NEBİ MİŞ / Körfez turu ve ilişkilerde stratejik derinleşme

Cumhurbaşkanı Tayyip Erdoğan’ın üç ülkeyi kapsayan Körfez turunun son ayağı Umman‘dı. Erdoğan, bu ülkeye en son 2005 yılında Başbakanlığı döneminde gelmişti. Yirmi yıl aradan sonra geldiği Maskat’ta Sultan Heysem bin Tarık tarafından sıcak bir şekilde karşılandı. Umman dış politikası, bölgesel çatışmalardan uzak ve daha çok tarafsızlık üzerine şekillenmiştir. Modern Umman’ın kurucu babası Sultan Kabus, Ocak 2020’de vefat ettiğinde elli yıldır iktidardaydı. Yerine gelen Heysem de Kabus dönemi politikalarını devam ettirmektedir. Diğer Körfez ülkelerinin aksine Umman, toplum olarak daha geleneksel, iç politikada istikrarlı, dış politikada ise bölgesel rekabetten uzak durmaya çalışmaktadır. İkili ilişkilerde uzlaşmacı bir politika takip etmektedir. Umman, Ortadoğu‘nun diğer ülkelerinde olduğu gibi, yeraltı kaynaklarına bağımlılığı azaltarak ekonomisini son yıllarda çeşitlendirmeye çalışmaktadır. Erdoğan’ın ziyaretinin gündeminde ikili ilişkilerde, sanayi, ekonomi, savunma, ticaret gibi konular varken, bölgesel düzeyde de Gazze’de ateşkesin devamı, yardımların koordinasyonu ve iki devletli çözüm bulunmaktaydı.

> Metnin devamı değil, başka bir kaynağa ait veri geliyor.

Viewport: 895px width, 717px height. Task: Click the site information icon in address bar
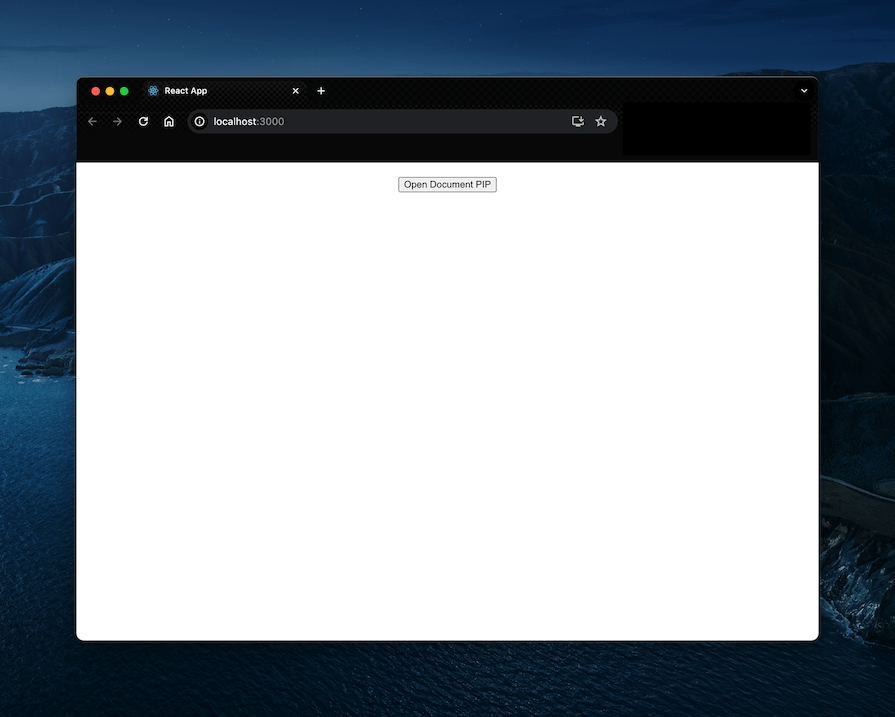199,121
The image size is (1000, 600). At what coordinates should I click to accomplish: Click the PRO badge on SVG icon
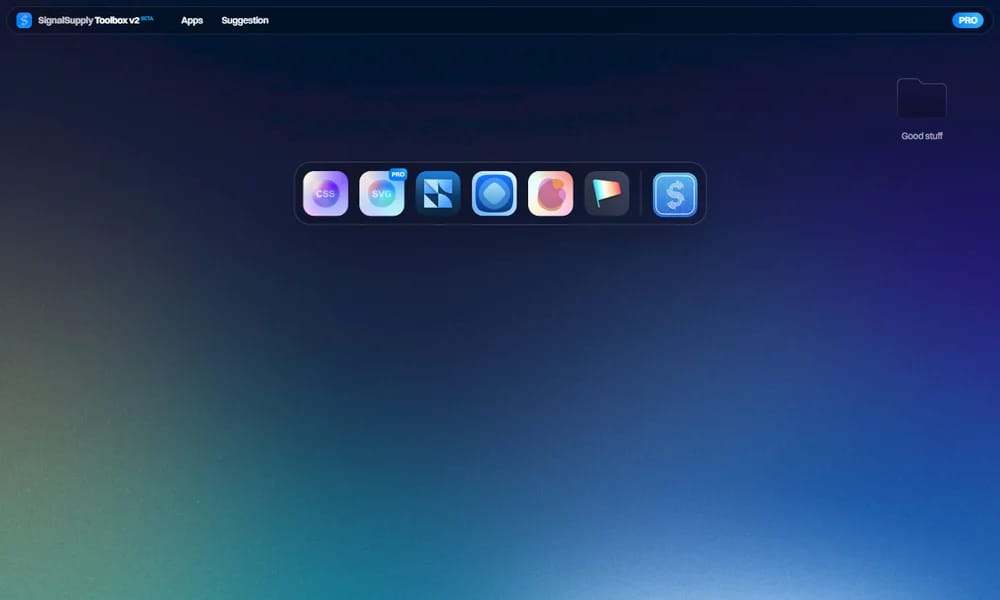[x=398, y=174]
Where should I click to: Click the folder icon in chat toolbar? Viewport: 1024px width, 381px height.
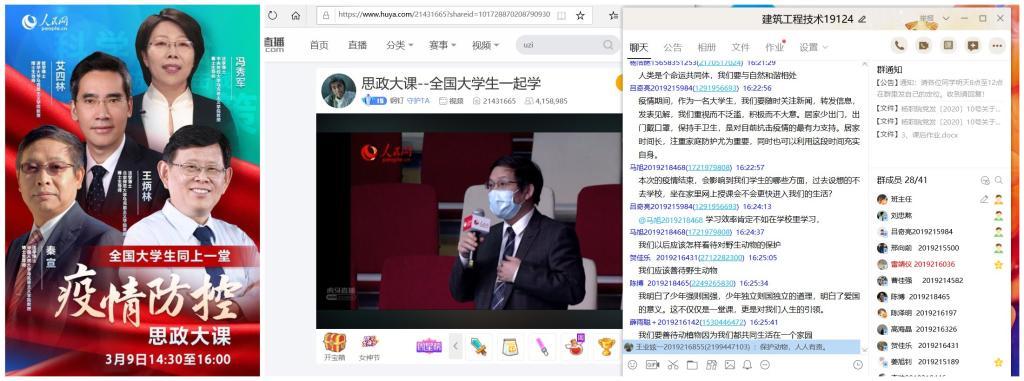(x=692, y=365)
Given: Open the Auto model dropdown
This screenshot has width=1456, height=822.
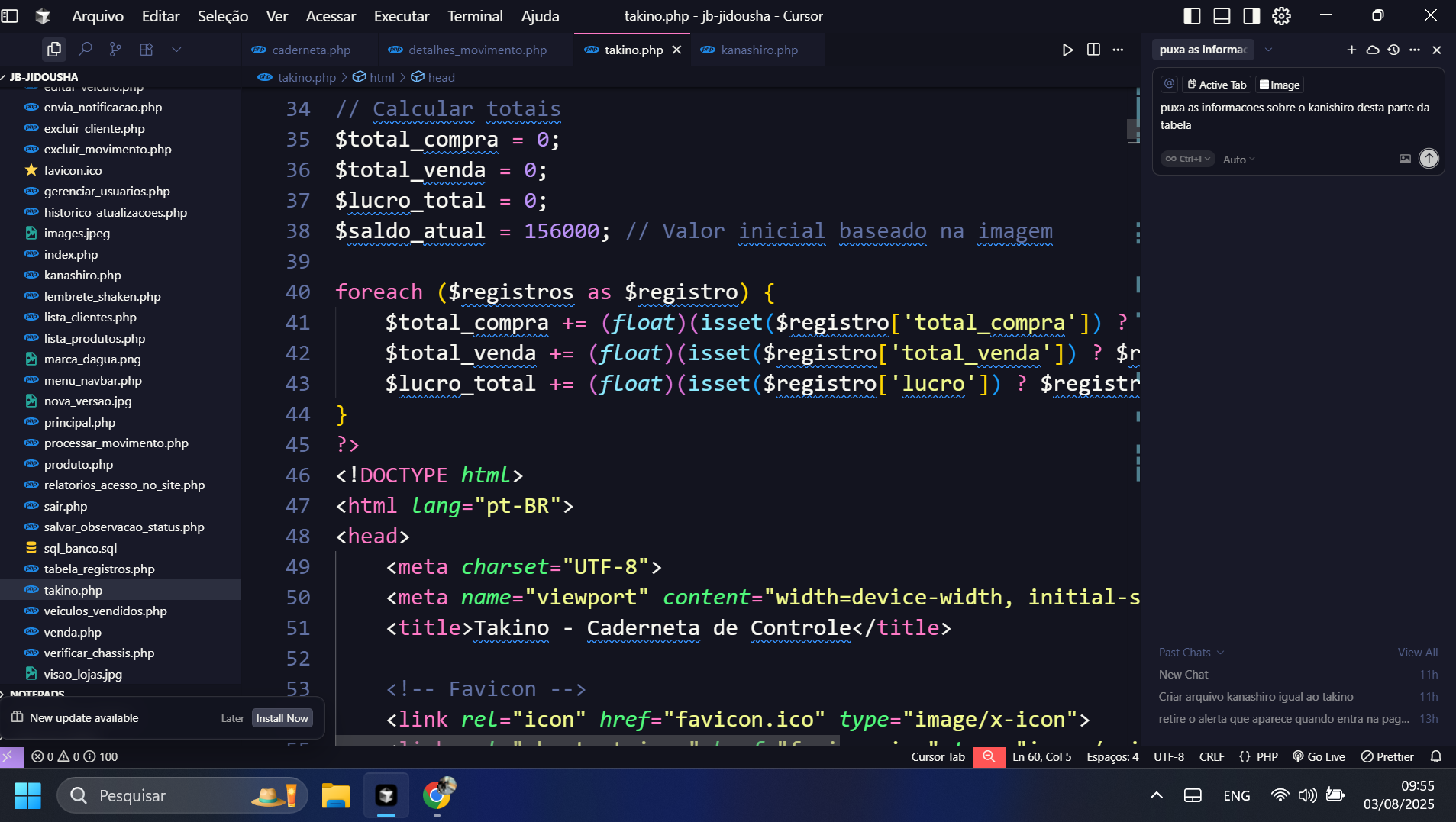Looking at the screenshot, I should (x=1238, y=160).
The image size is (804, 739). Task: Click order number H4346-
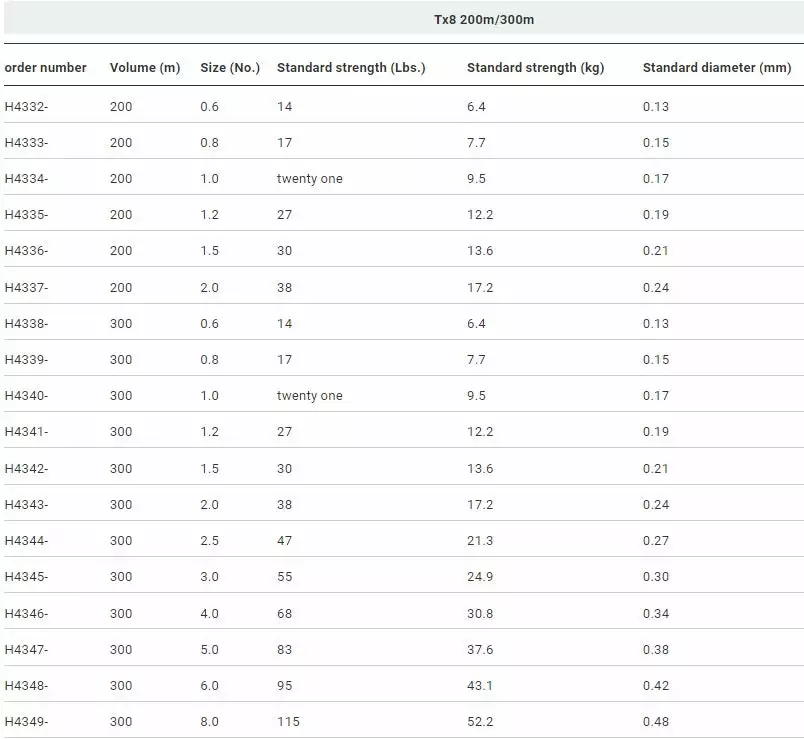[27, 614]
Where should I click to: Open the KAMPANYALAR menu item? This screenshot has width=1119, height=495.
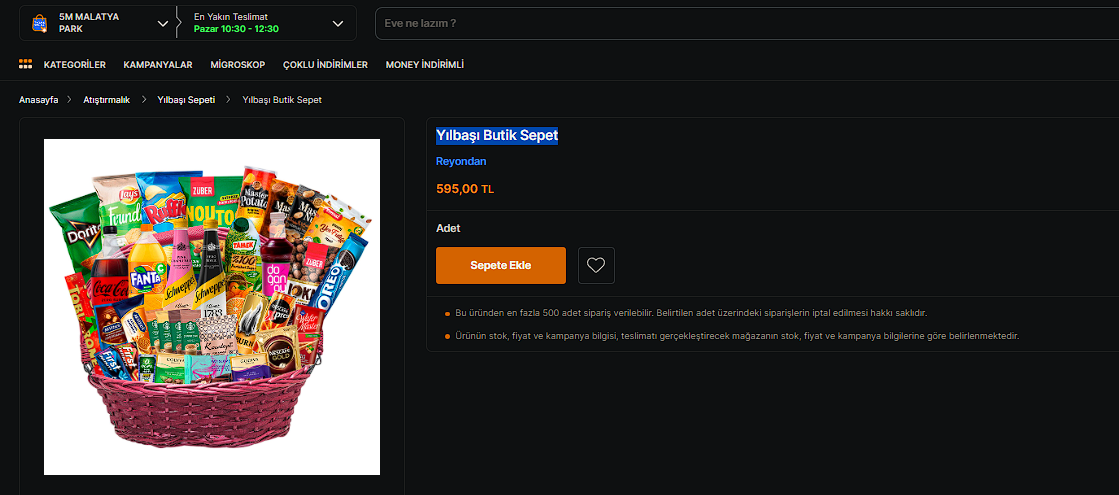click(x=158, y=65)
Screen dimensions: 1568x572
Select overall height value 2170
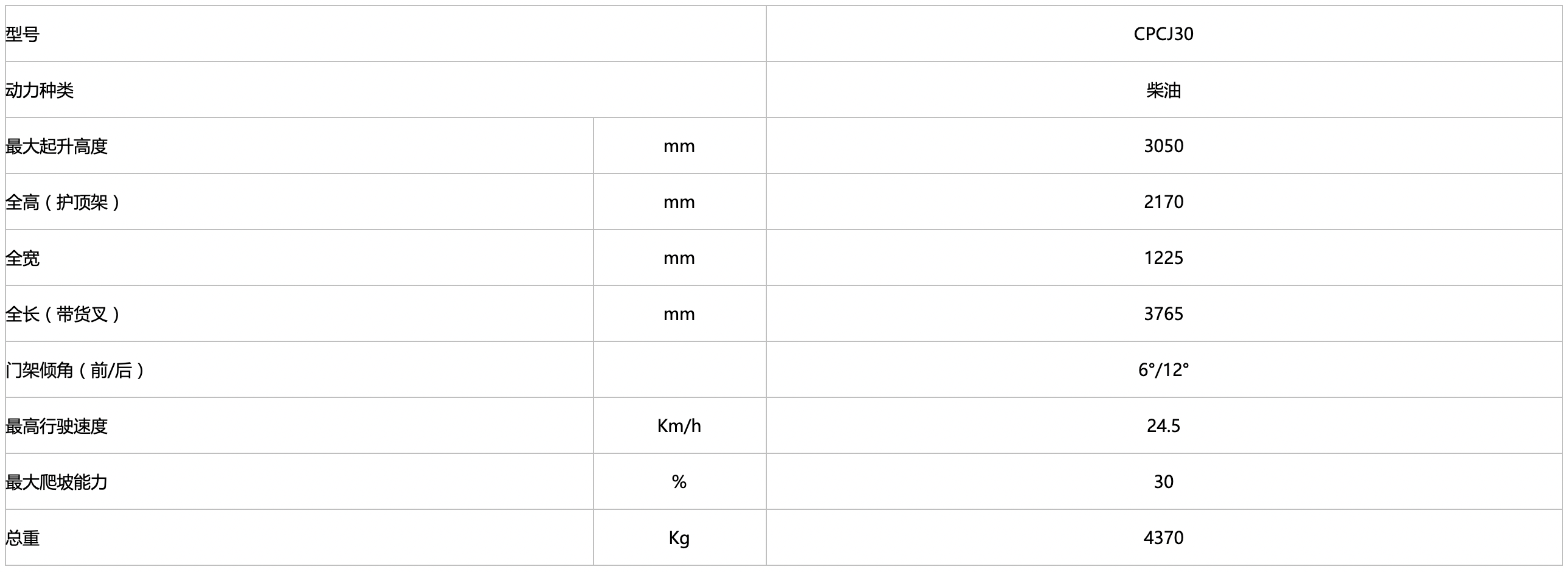click(1163, 202)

Devlet başkanları düzeyinde, karşılıklı ziyaretler az olsa da bölgesel konularda birçok konuda iki ülkenin bakış açıları örtüşmektedir. Bu ziyaret sırasında, 16 farklı belgenin kabul edilmesi iki ülke arasındaki stratejik bağları daha da güçlendirecektir. Körfez ziyaretinde, ekonomi ve kalkınma, enerji başlıklarının yanında, güvenlik ve savunma konularının da ön sırada olduğunu vurgulamaya gerek yok. Ülkeler, artan belirsizliklere ve güvenlik risklerine karşı savunmalarını güçlendirmenin ve çeşitlendirmenin yollarını aramaktadır. Körfez turuna savunma sanayii şirketlerinin üst düzey yöneticileri katıldı. Dolayısıyla, her üç ülkeyle imzalanan kâğıtlarda savunma sanayii ürünlerinin önemli bir yer tuttuğunu öngörebiliriz.

EUROFIGHTER TEDARİKİ
Türkiye savunma sanayii ürünlerinde ihracatçı bir ülke olarak küresel savunma ürünleri pazarında her geçen yıl konumunu yükseltirken, kendi savunma kapasitesinin eksikliklerini de çok yönlü olarak tamamlama yoluna gitmektedir. Bilindiği gibi Türkiye, Avrupa menşeli savaş uçağı olan Eurofighter tedariki konusunda önemli bir mesafe kaydetti. Almanya uzun bir süre onay konusunda dirense de en nihayetinde yakın dönemde şerhini kaldırmak zorunda kaldı. Ancak Almanya’nın onayı geciktirmesi maalesef Türkiye’ye zaman kaybettirdi.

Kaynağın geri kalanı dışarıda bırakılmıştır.